Association between novel polymorphisms in COL1A1 gene and osteoporosis-related phenotypes

Abstract

Background: Osteoporosis is a common disease with a strong genetic component and the COLIA1 gene is an important candidate for susceptibility. Previous studies have focused on three polymorphisms in the 5′ flank of COL1A1. It is unclear however whether other SNP within COL1A1 might be associated with osteoporosis. Methods:We genotyped 25 common sequence variations selected from the Hapmap database (MAF>0.001) covering the COL1A1 gene and 10 kb upstream and downstream flanking sequences in the Rotterdam Study population (n=6383), which included 998 subjects with non-vertebral fracture; 265 with hip fracture and 354 with vertebral fracture. Genotyping was performed using the Sequenom iPLEX gold genotyping array. Results: Several SNP were associated with fractures and/or BMD. Three SNP were associated with non-vertebral fracture in males, independent of age and BMI, but the association appeared to be driven by the rs2857396 located in intron 30 (MAF=0.16, P=0.006, odds ratio [OR]=1.35, 95% CI: 1.09–1.68). The rs2075554 located in intron 11 was associated with hip fracture in both genders independent of age, BMI and femoral neck BMD (MAF=0.13, P=0.005, OR=1.79, 95% CI: 1.23–2.86).

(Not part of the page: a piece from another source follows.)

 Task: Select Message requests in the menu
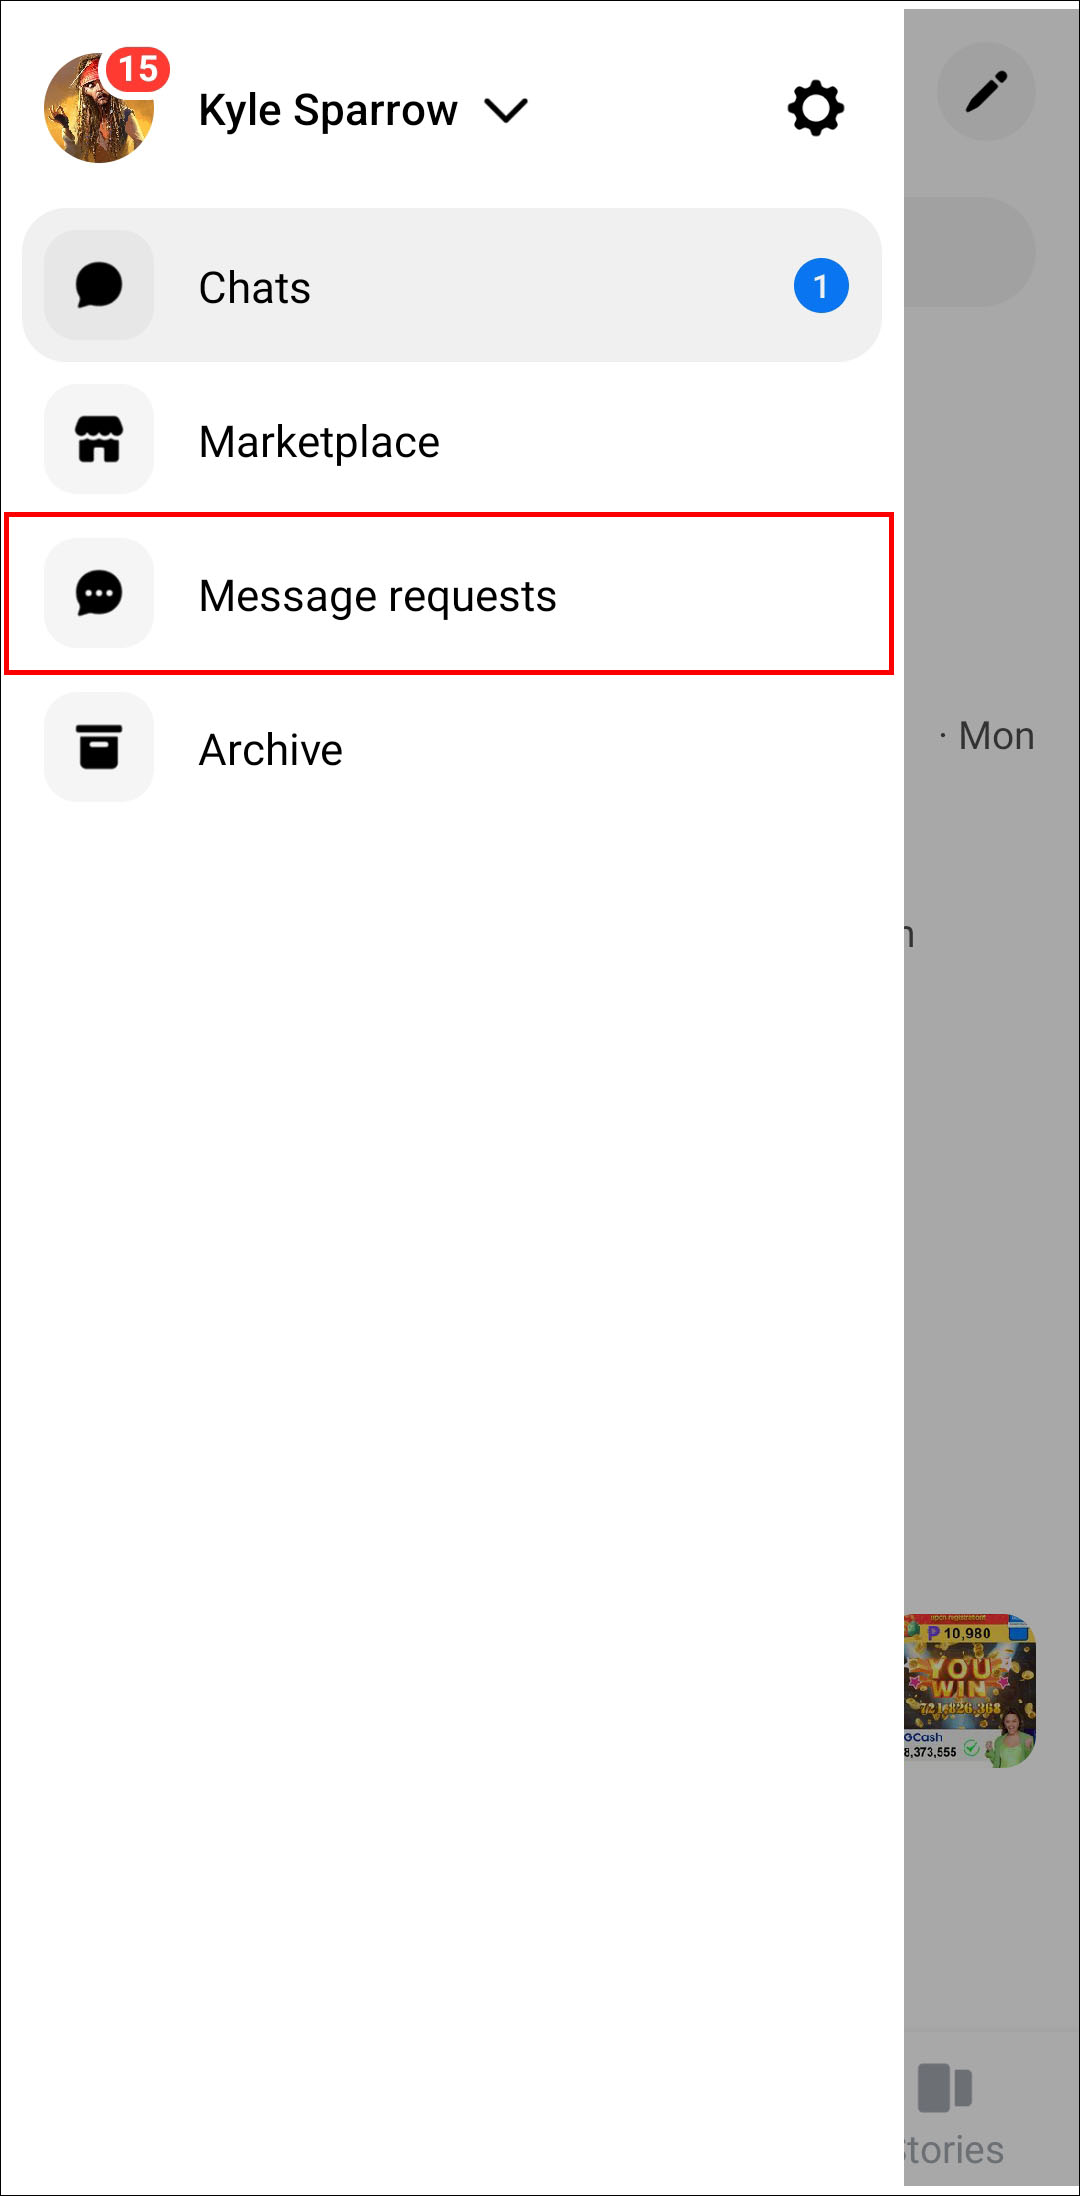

This SNP is in complete LD with rs2075555 which was previously associated with femoral neck width in the Framingham Study. Other associations for each trait were as follows: hip fracture, rs2586494 (both genders, MAF=0.13), p=0.003; vertebral fracture, rs2696247 (both genders, MAF=0.14), p=0.006; and femoral neck BMD, rs16948767 (females only, MAF=0.008), p=0.004. There was no association between the promoter polymorphisms and fracture, but an association was observed with femoral neck BMD in females (p=0.035). Conclusion: We have identified several novel genetic variants within the COL1A1 gene which are associated with osteoporosisrelated phenotypes, distinct from those previously identified. This study confirms that genetic variation at the COL1A1 locus predisposes to osteoporosis, but further functional studies will be required to uncover the molecular basis of these associations.